Output 1 (Desirable):

Hello SO

Output 2 (Desirable):

Hello SO

Hello SO

Output 3 (Undesirable as thread calls the functions two times only):

Hello SO

Hello SO

Hello SO

Please help me with figuring out the solution to output-3. Note : Everything works fine if I remove the exit().

Upvotes: 0

Views: 98

Answers (1)

P.P
P.P

Reputation: 121427

This is likely due to a bug in the glibc implementation of exit() which is unexplained output -- more output than the number of threads. When the process exits by calling exit(), it has to flush all streams, including stdout, to write all unwritten output from buffer. So it's possible that there is a "more" than what you wanted in stdout's buffer.

stdout is usually line buffer when attached to a terminal device. So I suspect you either don't have \n in the printf or do some sort of output redrection (such as pipe/rediecting to a file).

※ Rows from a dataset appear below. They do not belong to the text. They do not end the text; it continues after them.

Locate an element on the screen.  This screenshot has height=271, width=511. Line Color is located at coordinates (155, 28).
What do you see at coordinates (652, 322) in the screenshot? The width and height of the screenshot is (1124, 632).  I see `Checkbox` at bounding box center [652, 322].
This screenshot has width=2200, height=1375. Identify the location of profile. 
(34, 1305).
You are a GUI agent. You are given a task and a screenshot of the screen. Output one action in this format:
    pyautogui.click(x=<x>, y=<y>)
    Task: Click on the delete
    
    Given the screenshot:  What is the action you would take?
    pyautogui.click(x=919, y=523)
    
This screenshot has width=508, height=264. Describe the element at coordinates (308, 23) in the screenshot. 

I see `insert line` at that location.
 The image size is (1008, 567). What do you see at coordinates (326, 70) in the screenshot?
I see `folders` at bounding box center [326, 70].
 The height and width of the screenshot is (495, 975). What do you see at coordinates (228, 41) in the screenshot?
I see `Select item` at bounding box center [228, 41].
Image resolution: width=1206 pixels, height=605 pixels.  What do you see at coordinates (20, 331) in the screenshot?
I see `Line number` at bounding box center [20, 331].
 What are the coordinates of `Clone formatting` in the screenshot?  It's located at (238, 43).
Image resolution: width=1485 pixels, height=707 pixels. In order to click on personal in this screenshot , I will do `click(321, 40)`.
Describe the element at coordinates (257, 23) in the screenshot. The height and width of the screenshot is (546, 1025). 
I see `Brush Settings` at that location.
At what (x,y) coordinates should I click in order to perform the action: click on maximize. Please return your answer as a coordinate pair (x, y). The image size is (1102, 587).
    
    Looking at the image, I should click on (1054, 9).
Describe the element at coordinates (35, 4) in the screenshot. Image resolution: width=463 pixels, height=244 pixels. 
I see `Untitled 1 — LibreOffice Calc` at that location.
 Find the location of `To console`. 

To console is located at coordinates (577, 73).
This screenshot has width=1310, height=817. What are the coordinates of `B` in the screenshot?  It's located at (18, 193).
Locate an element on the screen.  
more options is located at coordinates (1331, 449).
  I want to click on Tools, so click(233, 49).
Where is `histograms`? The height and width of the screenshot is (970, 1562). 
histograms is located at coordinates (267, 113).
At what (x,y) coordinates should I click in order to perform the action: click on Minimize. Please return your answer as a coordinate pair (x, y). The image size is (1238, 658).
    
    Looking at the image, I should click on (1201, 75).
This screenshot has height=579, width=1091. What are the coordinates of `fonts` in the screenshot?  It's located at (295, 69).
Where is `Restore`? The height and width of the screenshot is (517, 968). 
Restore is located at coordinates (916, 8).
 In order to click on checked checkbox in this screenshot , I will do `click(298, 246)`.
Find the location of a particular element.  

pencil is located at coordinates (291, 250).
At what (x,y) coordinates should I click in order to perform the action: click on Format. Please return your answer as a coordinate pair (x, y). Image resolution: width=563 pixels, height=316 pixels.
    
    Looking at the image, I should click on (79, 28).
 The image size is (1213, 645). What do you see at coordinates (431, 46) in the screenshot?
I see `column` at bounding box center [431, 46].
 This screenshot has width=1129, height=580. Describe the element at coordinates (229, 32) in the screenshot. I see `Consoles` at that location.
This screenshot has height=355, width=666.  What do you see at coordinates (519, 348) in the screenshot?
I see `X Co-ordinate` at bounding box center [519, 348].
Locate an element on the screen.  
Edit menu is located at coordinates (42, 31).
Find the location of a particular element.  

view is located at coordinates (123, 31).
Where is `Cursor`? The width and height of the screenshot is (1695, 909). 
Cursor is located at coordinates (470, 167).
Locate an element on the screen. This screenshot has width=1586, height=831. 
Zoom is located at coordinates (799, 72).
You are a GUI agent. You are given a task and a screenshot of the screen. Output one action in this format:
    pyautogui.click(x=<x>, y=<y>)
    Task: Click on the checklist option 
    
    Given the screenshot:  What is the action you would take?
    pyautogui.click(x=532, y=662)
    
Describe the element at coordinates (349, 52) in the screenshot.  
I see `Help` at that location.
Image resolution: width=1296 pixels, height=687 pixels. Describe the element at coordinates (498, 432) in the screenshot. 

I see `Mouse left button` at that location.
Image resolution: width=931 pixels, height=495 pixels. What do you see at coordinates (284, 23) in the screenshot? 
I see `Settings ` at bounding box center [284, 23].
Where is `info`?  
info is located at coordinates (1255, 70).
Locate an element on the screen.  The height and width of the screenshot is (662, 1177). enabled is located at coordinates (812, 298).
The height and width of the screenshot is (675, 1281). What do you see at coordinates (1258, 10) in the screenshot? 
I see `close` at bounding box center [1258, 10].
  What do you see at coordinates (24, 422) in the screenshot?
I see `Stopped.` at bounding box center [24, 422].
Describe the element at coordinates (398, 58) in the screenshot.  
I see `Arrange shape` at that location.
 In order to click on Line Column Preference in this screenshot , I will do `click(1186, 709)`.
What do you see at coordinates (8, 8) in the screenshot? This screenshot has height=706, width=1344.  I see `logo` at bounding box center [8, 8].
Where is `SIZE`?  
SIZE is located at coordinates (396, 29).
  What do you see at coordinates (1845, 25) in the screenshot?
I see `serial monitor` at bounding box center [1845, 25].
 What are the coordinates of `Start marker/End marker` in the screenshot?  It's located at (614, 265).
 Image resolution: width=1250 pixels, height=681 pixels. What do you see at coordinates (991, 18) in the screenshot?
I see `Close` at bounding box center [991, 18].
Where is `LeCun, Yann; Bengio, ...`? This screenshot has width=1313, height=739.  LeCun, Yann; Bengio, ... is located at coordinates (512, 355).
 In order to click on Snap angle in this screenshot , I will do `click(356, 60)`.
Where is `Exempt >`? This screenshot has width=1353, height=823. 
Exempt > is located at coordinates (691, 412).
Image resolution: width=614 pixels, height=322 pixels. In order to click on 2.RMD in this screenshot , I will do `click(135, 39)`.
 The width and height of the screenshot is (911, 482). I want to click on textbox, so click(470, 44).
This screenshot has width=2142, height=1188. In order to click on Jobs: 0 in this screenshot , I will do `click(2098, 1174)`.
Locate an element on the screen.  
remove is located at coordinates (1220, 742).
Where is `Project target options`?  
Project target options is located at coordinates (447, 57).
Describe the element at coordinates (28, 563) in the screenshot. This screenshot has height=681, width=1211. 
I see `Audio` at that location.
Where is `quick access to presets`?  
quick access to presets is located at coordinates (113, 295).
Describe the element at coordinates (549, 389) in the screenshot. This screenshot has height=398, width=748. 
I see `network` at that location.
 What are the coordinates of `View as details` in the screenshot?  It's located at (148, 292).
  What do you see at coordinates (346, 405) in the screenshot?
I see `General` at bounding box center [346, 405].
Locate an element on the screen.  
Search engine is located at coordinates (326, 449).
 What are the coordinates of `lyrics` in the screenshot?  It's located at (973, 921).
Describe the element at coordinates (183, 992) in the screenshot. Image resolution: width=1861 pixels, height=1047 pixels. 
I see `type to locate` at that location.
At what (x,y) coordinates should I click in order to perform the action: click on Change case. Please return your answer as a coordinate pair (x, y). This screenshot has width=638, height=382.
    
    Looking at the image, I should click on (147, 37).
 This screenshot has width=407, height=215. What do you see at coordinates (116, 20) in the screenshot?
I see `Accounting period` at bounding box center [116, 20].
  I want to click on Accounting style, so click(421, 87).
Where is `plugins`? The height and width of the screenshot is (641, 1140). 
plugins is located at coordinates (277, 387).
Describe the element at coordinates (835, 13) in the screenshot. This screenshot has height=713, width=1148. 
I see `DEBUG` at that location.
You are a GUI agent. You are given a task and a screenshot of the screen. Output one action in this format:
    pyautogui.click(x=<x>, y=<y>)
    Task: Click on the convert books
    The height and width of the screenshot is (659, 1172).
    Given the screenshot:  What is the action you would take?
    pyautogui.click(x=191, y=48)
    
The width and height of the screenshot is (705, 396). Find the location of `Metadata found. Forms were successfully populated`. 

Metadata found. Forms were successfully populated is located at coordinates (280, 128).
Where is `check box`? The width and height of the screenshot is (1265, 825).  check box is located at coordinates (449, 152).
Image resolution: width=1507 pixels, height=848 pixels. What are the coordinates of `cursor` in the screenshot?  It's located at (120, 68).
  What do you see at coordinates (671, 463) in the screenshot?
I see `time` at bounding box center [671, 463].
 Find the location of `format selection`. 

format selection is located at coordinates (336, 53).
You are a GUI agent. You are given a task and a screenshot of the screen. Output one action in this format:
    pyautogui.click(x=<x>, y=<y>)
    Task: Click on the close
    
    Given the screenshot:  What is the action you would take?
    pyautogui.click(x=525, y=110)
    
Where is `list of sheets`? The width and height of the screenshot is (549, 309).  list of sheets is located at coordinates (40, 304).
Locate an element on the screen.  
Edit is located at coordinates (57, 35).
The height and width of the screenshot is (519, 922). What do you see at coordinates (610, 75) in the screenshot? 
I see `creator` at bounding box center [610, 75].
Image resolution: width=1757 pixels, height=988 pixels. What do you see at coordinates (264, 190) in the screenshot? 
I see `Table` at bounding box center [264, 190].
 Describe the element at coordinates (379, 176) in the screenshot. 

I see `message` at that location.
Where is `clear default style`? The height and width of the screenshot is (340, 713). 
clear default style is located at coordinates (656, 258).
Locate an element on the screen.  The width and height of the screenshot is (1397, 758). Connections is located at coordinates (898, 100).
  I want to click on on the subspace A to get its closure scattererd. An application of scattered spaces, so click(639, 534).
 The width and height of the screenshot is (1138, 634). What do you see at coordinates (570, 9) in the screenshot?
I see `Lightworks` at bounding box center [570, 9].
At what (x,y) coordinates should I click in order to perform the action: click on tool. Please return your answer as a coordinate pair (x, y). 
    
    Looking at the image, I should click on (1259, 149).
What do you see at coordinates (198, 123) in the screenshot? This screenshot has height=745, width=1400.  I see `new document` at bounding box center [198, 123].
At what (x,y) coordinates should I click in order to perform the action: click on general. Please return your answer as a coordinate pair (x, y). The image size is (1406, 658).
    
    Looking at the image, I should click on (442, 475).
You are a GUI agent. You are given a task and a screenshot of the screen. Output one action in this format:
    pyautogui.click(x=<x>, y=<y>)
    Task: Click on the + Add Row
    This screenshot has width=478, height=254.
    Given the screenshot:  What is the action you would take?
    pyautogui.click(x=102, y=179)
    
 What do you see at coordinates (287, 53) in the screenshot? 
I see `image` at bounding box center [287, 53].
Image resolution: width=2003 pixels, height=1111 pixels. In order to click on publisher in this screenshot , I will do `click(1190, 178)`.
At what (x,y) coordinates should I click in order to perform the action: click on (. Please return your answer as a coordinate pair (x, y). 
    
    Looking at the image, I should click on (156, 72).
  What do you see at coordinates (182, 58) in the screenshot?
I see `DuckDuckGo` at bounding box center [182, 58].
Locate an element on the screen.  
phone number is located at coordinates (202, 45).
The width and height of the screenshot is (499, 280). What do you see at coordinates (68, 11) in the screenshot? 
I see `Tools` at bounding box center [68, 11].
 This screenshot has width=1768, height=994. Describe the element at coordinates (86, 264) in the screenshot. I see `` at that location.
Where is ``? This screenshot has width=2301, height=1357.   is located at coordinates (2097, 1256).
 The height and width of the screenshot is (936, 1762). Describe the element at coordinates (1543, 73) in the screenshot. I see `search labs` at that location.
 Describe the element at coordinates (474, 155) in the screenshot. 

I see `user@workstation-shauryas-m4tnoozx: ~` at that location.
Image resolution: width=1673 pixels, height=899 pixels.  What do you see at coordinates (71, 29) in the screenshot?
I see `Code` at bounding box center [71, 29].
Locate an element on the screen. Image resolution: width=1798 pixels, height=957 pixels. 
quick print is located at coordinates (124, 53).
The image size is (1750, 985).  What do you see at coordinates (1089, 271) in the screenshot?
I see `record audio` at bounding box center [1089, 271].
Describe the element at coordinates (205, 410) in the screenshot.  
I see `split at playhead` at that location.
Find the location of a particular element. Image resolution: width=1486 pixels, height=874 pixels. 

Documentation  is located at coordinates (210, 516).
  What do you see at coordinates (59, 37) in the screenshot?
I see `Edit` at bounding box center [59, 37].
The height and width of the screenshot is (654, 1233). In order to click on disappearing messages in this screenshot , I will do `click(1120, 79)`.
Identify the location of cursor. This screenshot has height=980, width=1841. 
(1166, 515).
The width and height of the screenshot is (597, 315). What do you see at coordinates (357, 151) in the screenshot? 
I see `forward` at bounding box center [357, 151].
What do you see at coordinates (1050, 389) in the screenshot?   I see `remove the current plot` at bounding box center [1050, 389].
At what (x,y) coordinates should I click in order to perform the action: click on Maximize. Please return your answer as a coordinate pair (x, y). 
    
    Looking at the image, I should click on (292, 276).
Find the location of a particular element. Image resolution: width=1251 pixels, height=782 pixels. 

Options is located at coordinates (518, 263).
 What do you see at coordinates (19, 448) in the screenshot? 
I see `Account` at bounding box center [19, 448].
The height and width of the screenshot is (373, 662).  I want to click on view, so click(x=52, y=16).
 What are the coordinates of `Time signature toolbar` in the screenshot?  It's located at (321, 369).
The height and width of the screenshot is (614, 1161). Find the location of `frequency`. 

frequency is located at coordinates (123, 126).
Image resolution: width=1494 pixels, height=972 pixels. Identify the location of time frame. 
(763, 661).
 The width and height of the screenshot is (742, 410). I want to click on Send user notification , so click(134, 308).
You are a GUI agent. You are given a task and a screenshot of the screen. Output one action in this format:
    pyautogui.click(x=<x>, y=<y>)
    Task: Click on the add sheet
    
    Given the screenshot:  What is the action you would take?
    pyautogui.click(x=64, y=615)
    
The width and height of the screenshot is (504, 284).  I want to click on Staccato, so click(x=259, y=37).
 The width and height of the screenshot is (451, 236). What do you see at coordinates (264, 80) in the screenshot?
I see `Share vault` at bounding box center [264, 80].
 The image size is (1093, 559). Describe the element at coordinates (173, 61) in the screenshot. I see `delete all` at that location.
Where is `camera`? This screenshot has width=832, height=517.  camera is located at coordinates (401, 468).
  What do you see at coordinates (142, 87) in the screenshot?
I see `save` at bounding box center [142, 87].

IIRC, glibc implementers didn't fix it and as a fix, you can call setbuf(stdout, 0); at the start of main() in order to disable the buffering. You can also call pthread_exit() instead of calling exit(). Remember exit() terminates the whole process. Besides, exit() is not thread-safe. So you can only call it safely when you know there's no race condition. To terminate just the thread, call pthread_exit() or simply return from the thread function.

I'll link the glibc bug report when I find it.